The key concepts of this rhetorical façade are freedom and equality.

The special language of the social-reformist left include such key concepts as “fair contracts,” “fair wages,” “fairness,” “decent work,” “a contract you can live with,” “social justice” and “economic justice.” The social-reformist left never get around to discussing what that actually means in the context of a society dominated by employers–they simply assume that what they call “fair,” “decent work,” “a contract you can live,” “economic justice” and other such rhetorical expressions is what is fair, decent, livable and economically just without any further discussion.

Anyone who calls into question their rhetoric is then often  treated as a pariah, insulted or ostracized. Such is the anti-democratic nature of the social-reformist left. Is there really any wonder why the right has gained ground when the so-called left seek to hide the real problems which workers face as members of a class?

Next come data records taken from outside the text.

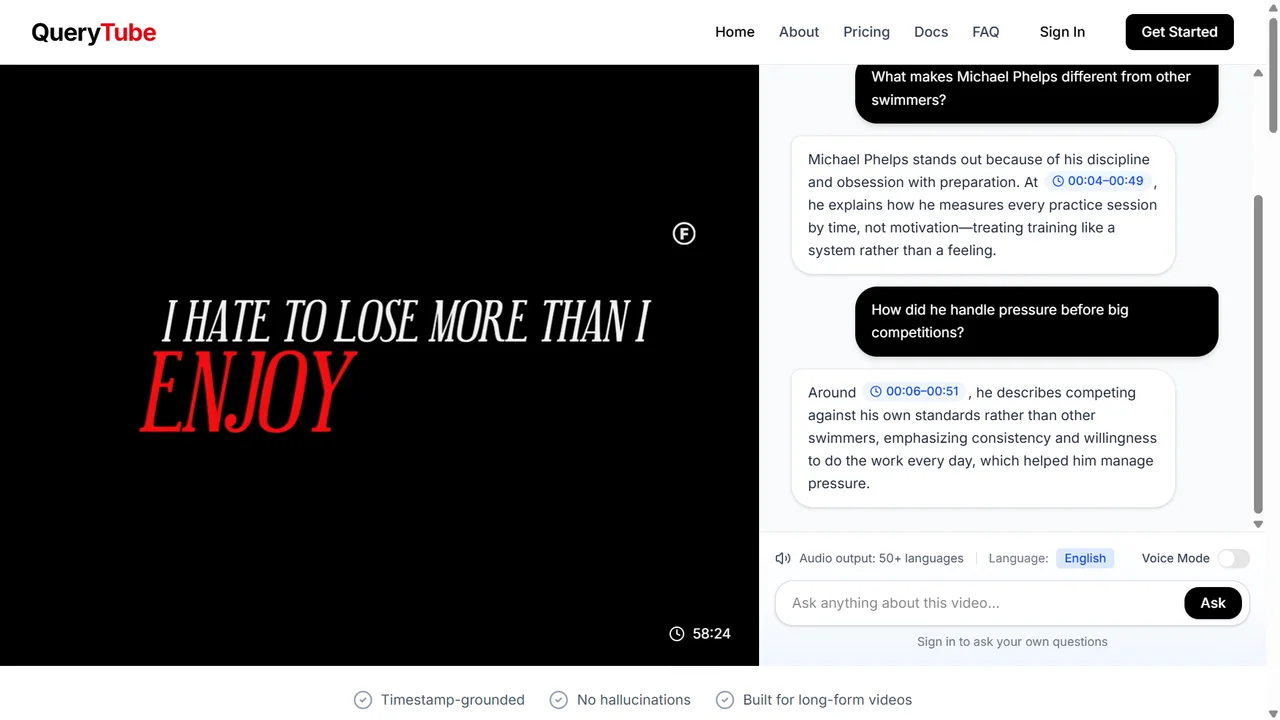Jump to timestamp 00:04–00:49
The width and height of the screenshot is (1280, 720).
point(1098,181)
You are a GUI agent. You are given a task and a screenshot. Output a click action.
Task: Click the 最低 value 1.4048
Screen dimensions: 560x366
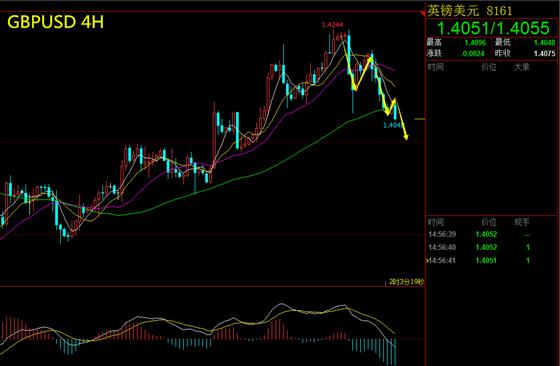(545, 42)
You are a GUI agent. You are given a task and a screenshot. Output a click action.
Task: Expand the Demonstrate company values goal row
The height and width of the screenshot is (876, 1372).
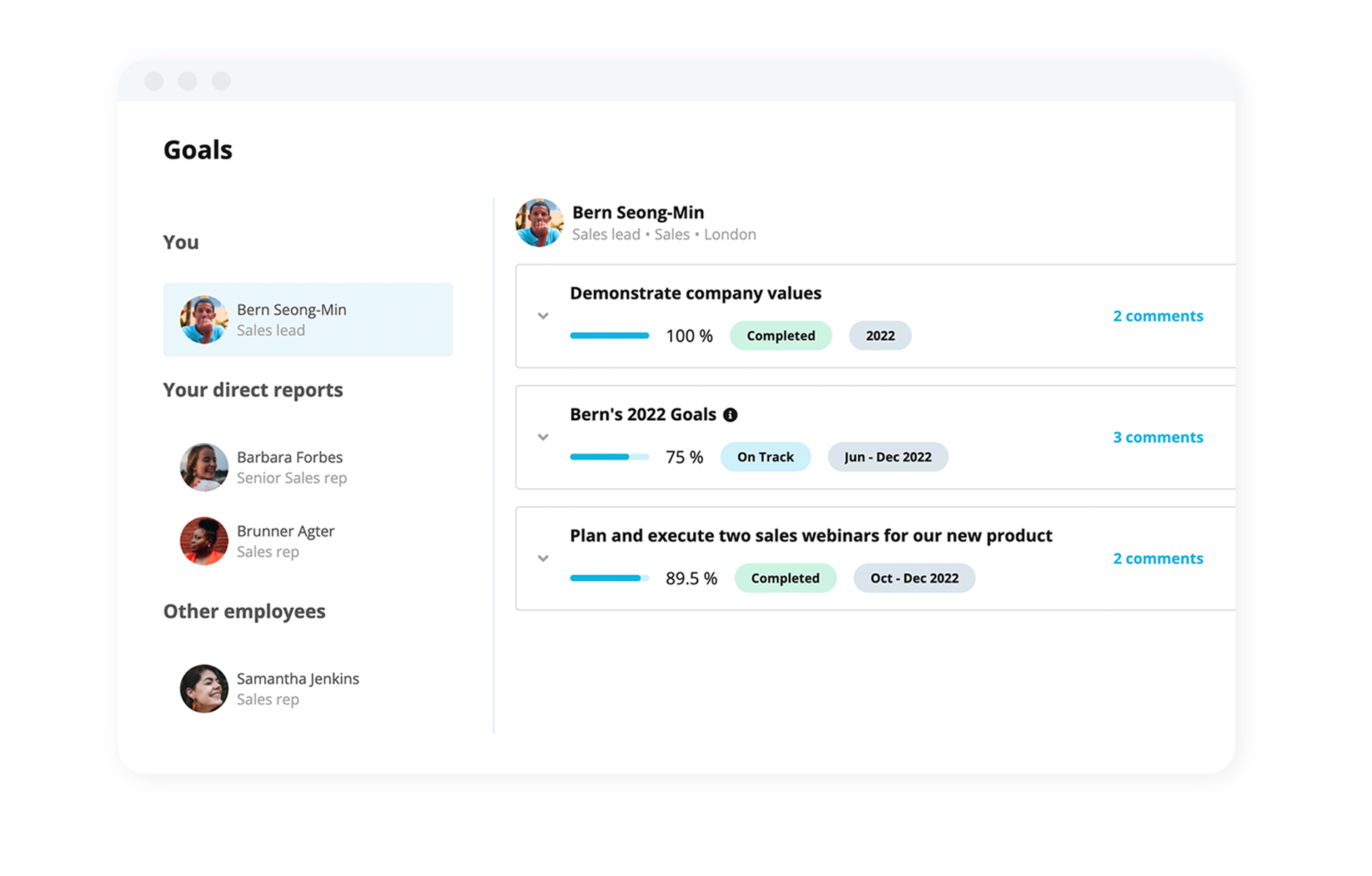pyautogui.click(x=545, y=316)
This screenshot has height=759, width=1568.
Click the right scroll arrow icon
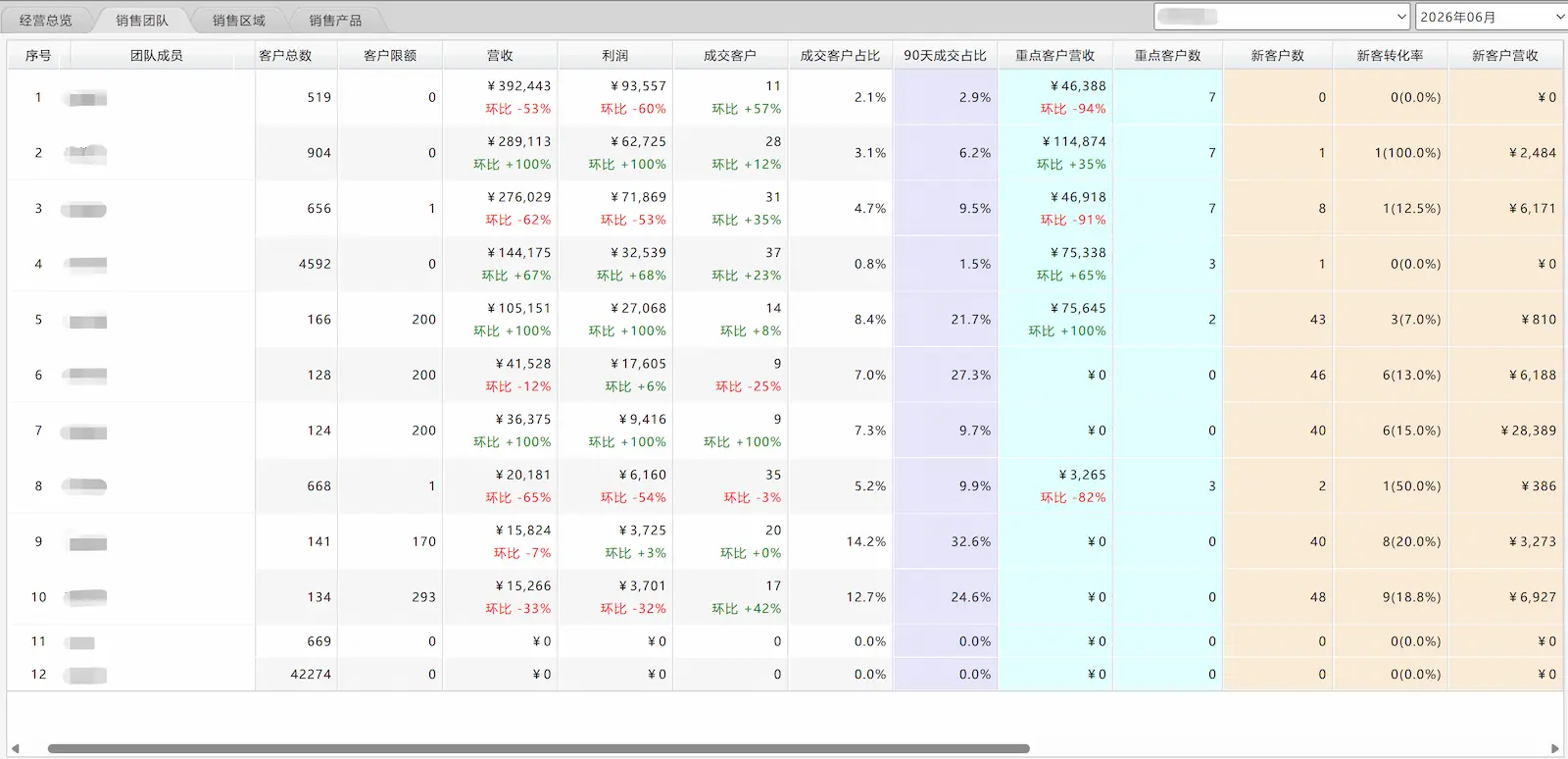(x=1554, y=748)
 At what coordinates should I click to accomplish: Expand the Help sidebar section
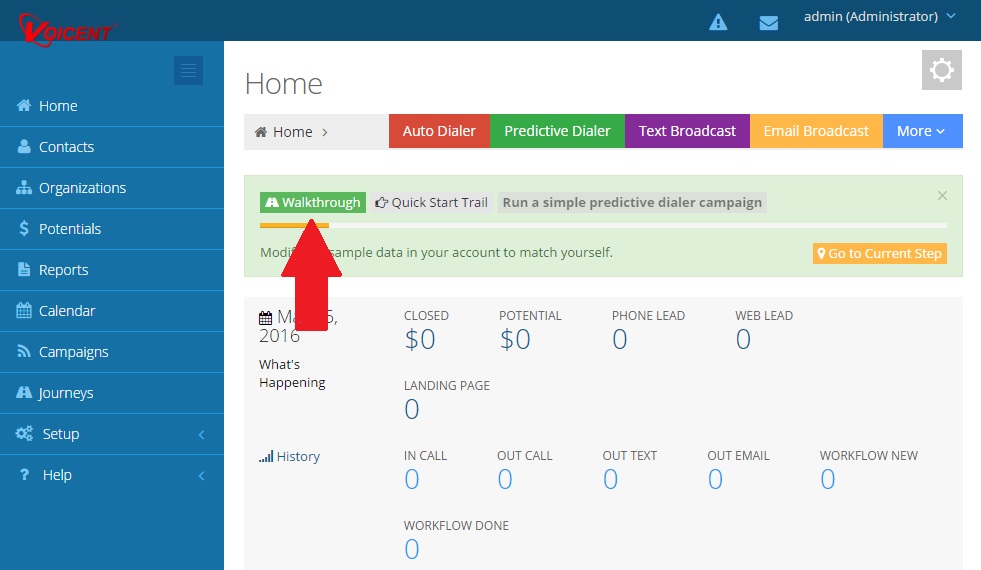pyautogui.click(x=111, y=475)
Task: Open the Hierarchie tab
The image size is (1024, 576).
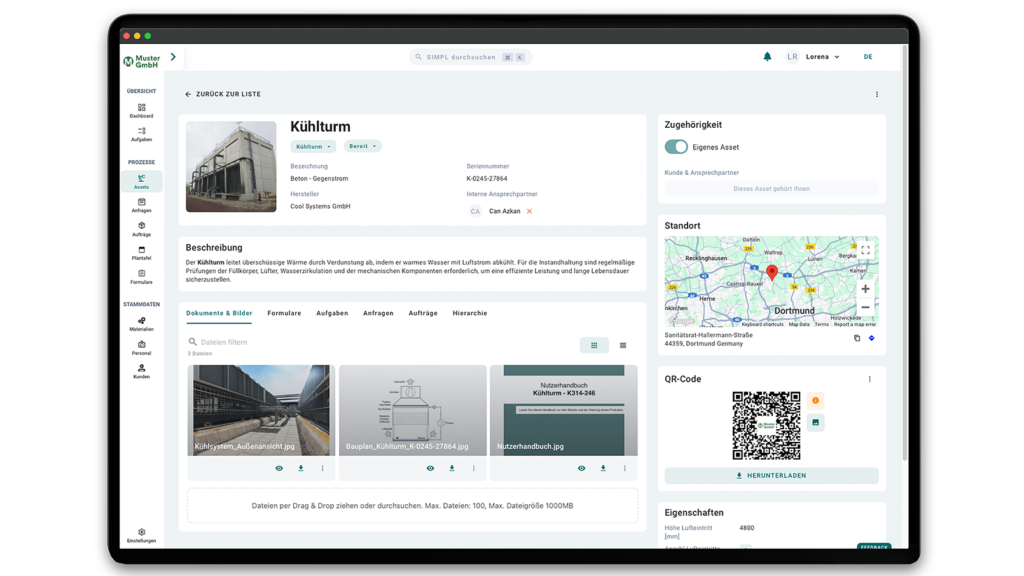Action: tap(470, 313)
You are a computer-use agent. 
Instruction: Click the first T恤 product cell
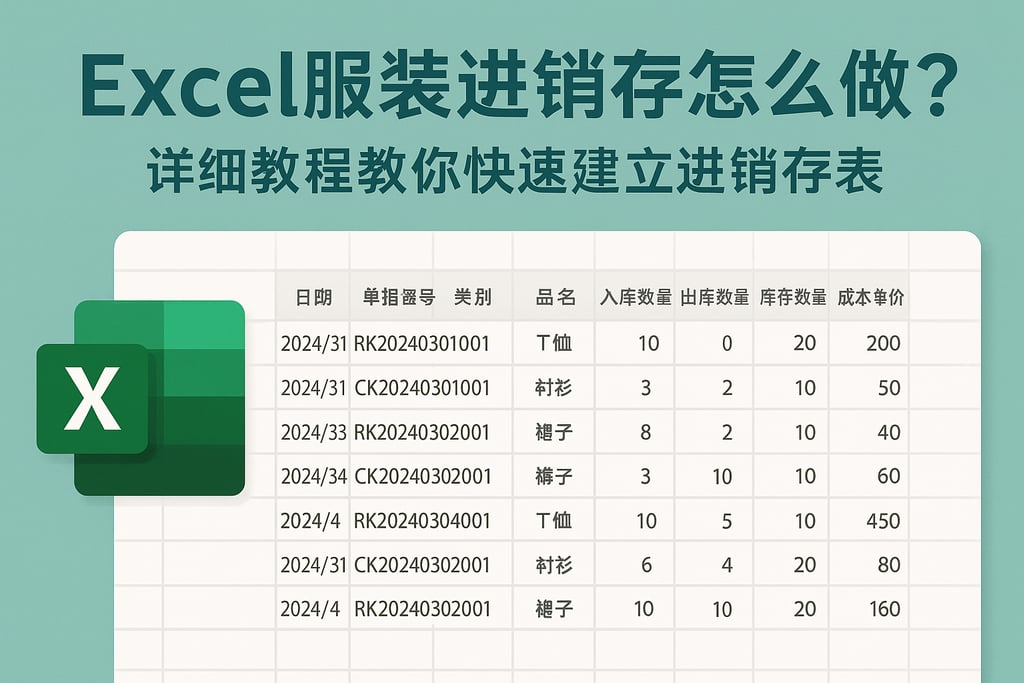556,343
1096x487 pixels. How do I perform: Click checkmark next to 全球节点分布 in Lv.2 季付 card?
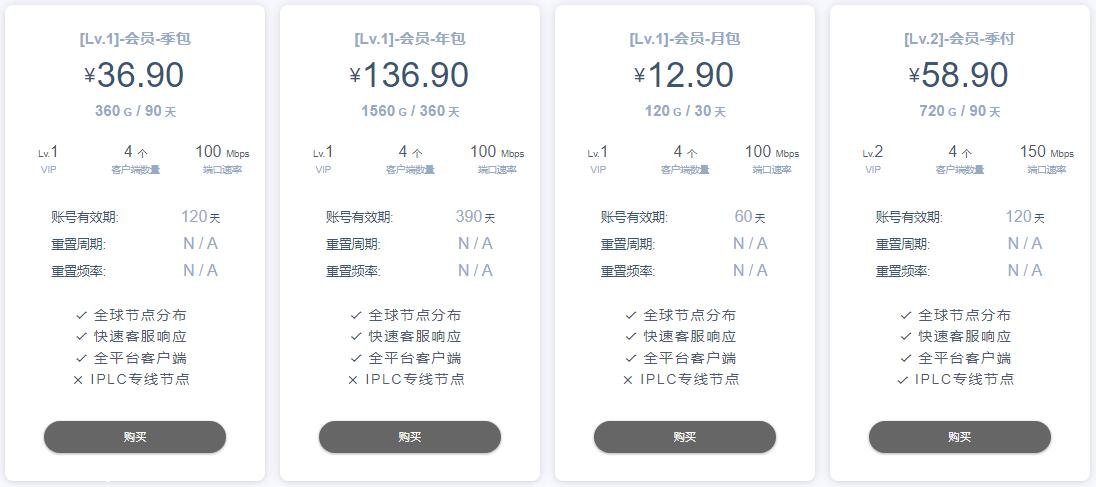907,315
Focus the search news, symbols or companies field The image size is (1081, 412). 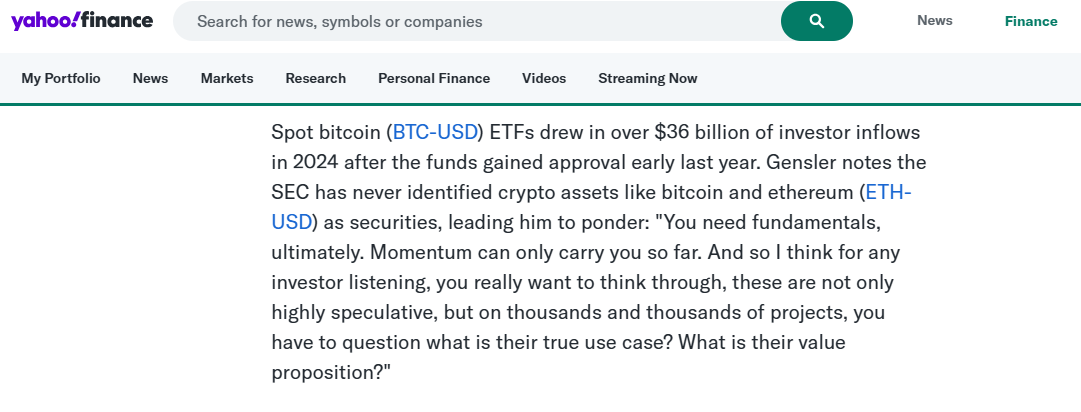coord(477,21)
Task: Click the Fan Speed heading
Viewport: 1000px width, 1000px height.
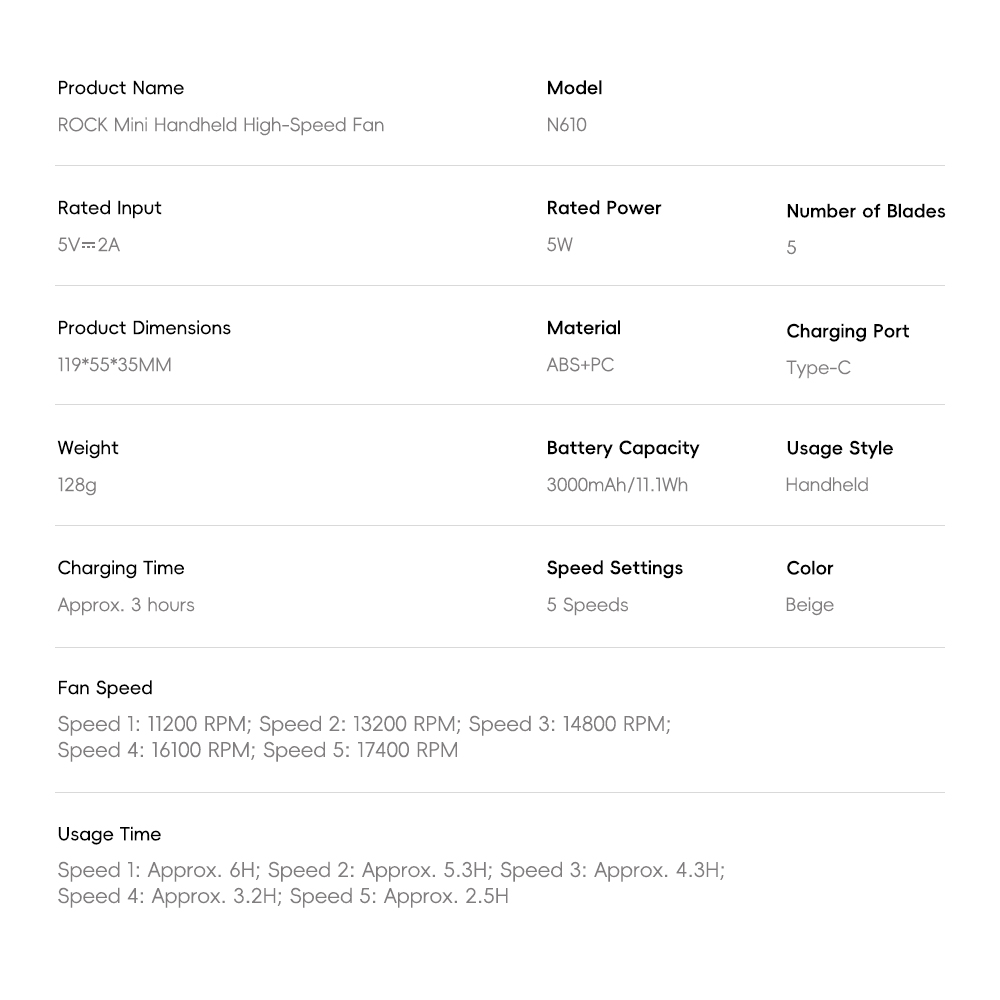Action: point(105,688)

Once Again on the GM Plant Closure in Oshawa and the Limitations of the Social-Reformist Left

Sam Gindin published an article on the Socialist Project website entitled  GM Oshawa: Making Hope Possible. The following is a continuation of two previous posts on the closure and the inadequate nature of the social-reformist left in dealing with such closures (see Management Rights and the Crisis in Oshawa, Ontario, Canada: Limitations of the Reformist Left, Part One and  Management Rights and the Crisis in Oshawa, Ontario, Canada: Limitations of the Reformist Left, Part Two).

He divides his article into seven sections: 1. an introduction, 2. Workers as Collateral Damage; 3. Lame Politicians 4. The Union 5. Searching for Alternatives 6. Plan B. 7. Conclusion: Is This Really Feasible?

An implicit common thread throughout the various sections is the unfairness of GM’s actions and what to do about them. If the GM closure were not considered unfair, why would there be any concern at all? However, there is no explicit discussion about why it is unfair. This is characteristic of Mr. Gindin’s approach to working-class politics.

1. Introduction

Mr. Gindin claims that the typical measures to address such closures, such as traditional protests, simply will not work. What may work is, rather, democratic control through “community and national planning.” Before elaborating on this in section 6, , Mr. Gindin looks at the probable causes and consequences of the closure and the responses by politicians, the union and possible alternative solutions.

2. Workers as Collateral Damage

Mr. Gindin correctly points out that no matter what concessions workers make to employers, employers will try to find ways to move to places where it is more profitable. Despite the Oshawa plant being  productive materially and profitable in the production of cars and trucks, profitability is located more in truck production than in car production. Since GM has excess capacity in truck production, and the Oshawa plant only assembled trucks when the US plants could not keep up to demand, the decision to close the GM Oshawa plant makes sense from the perspective of GM.

The irony of a materially productive plant being closed down can be explained in Marxian terms (for further details, see my article, Dewey’s Materialist Philosophy of Education: A Resource for Critical Pedagogues? , page 278).

The purpose wealth in a capitalist society is hardly to serve the needs of workers and the community but to serve the needs of the accumulation of capital or more and more money as its own end. Given the need to accumulate capital constantly, it is hardly surprising to find closures occurring in various parts of the world as capital moves from one place to another in search of more surplus value (and profit).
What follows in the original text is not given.